- What to do
Only the lines in the entries below from the line with "Instruction: Open the Project Errors tab" to the line with "Where should I", both included, belong in the answer, transcribed exactly and without pictures.

- The input
▼

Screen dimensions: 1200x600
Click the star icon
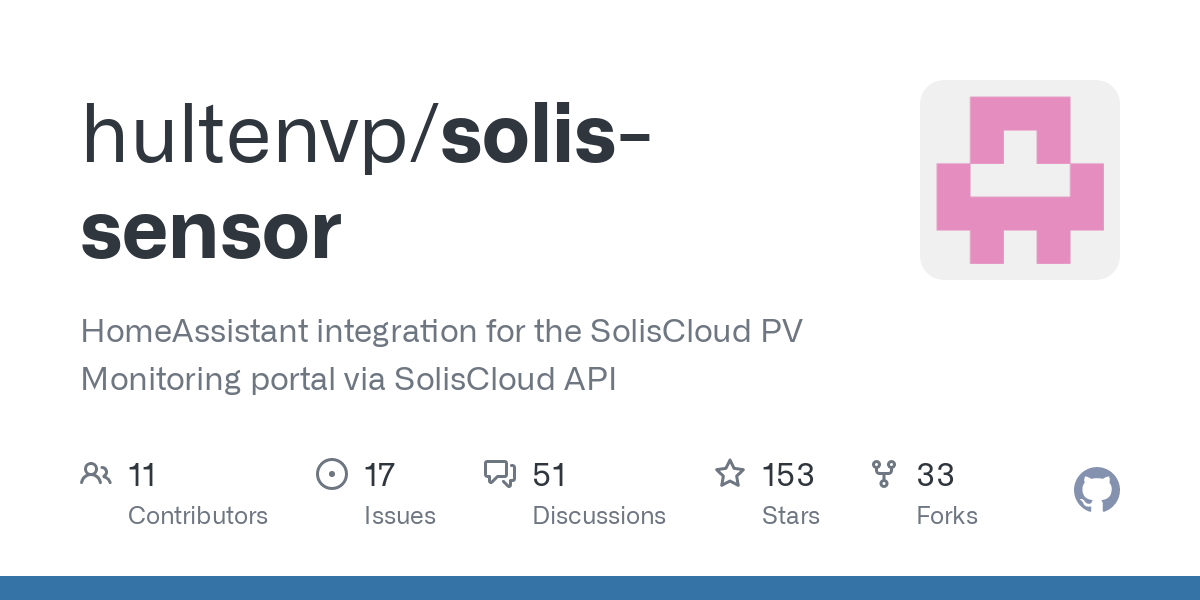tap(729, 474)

▲
▼

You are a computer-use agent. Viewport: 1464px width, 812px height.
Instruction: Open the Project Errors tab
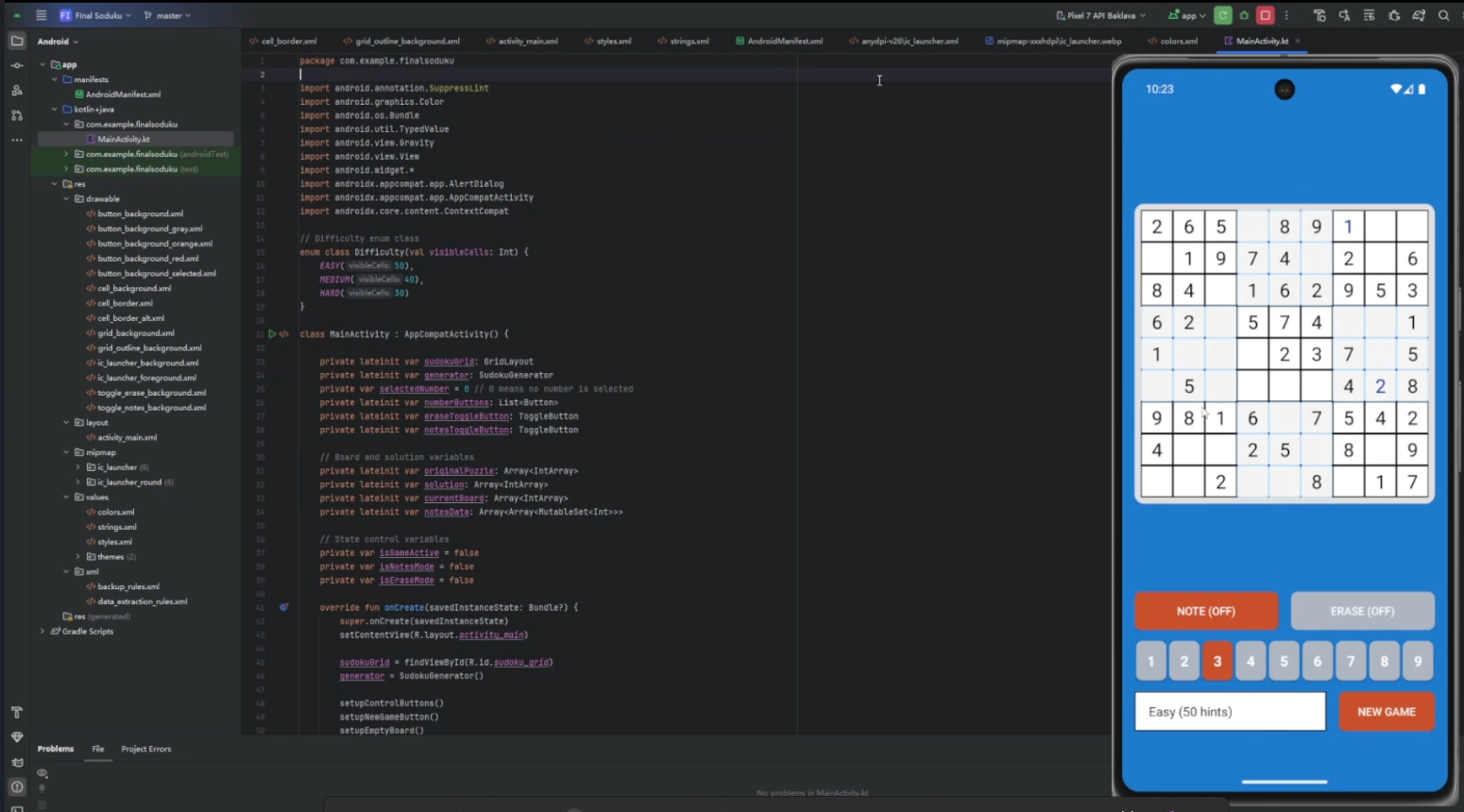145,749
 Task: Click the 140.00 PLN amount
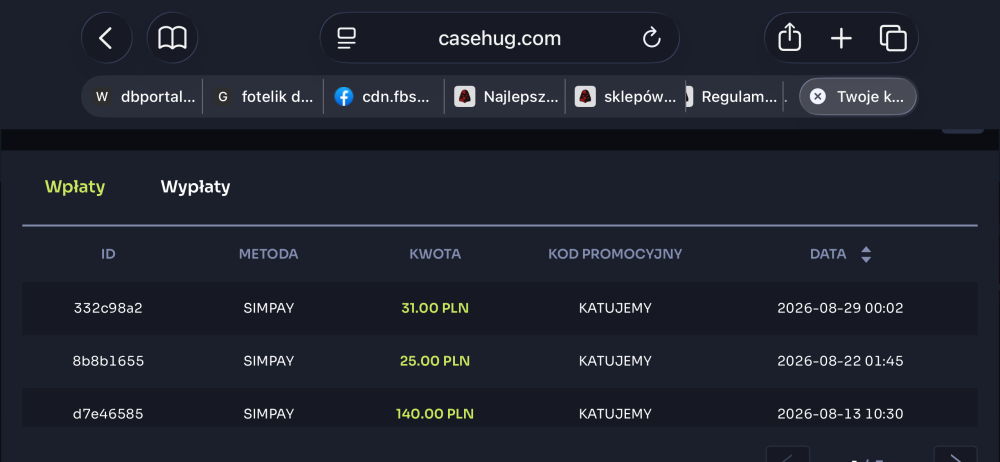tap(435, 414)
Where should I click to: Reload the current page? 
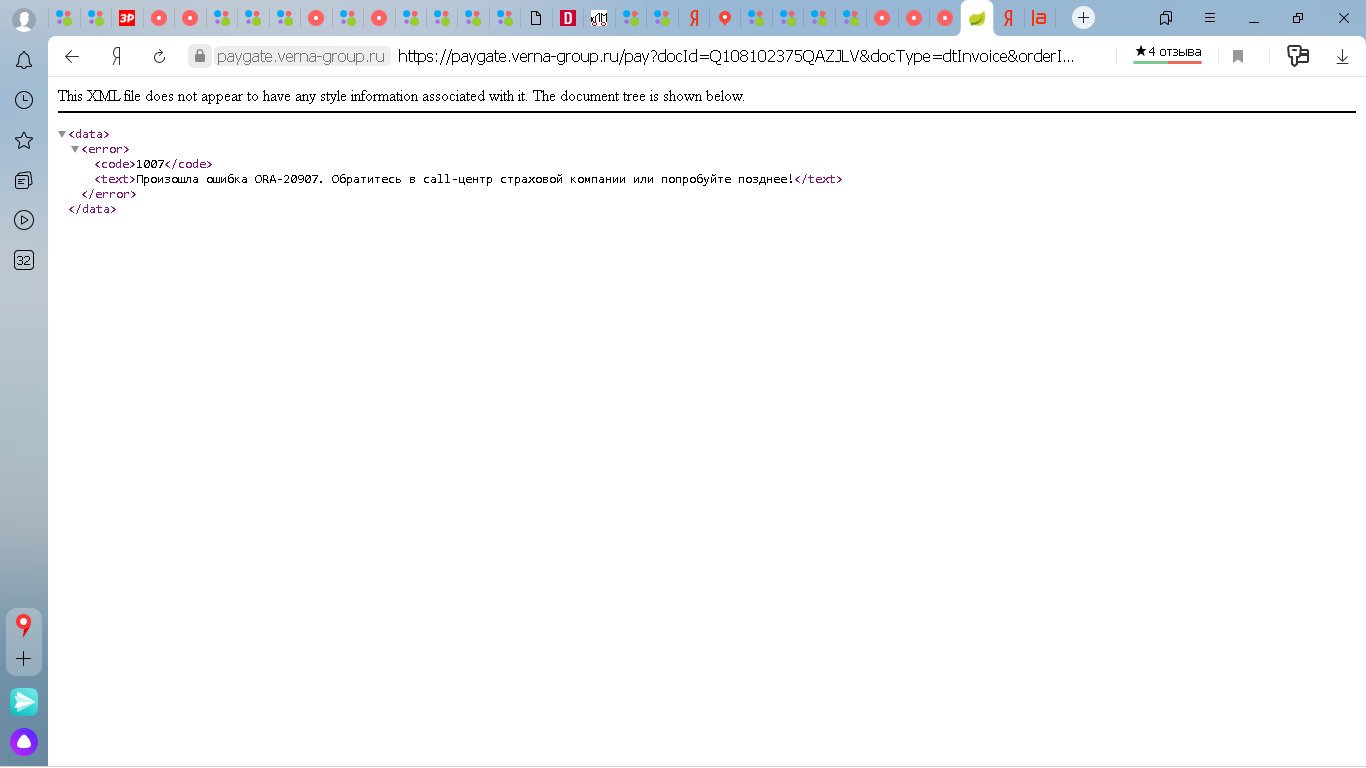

▲

- Response to this exercise
Instruction: Open the Project Errors tab
145,749
 Task: Click the 140.00 PLN amount
tap(435, 414)
Where should I click to: Reload the current page? 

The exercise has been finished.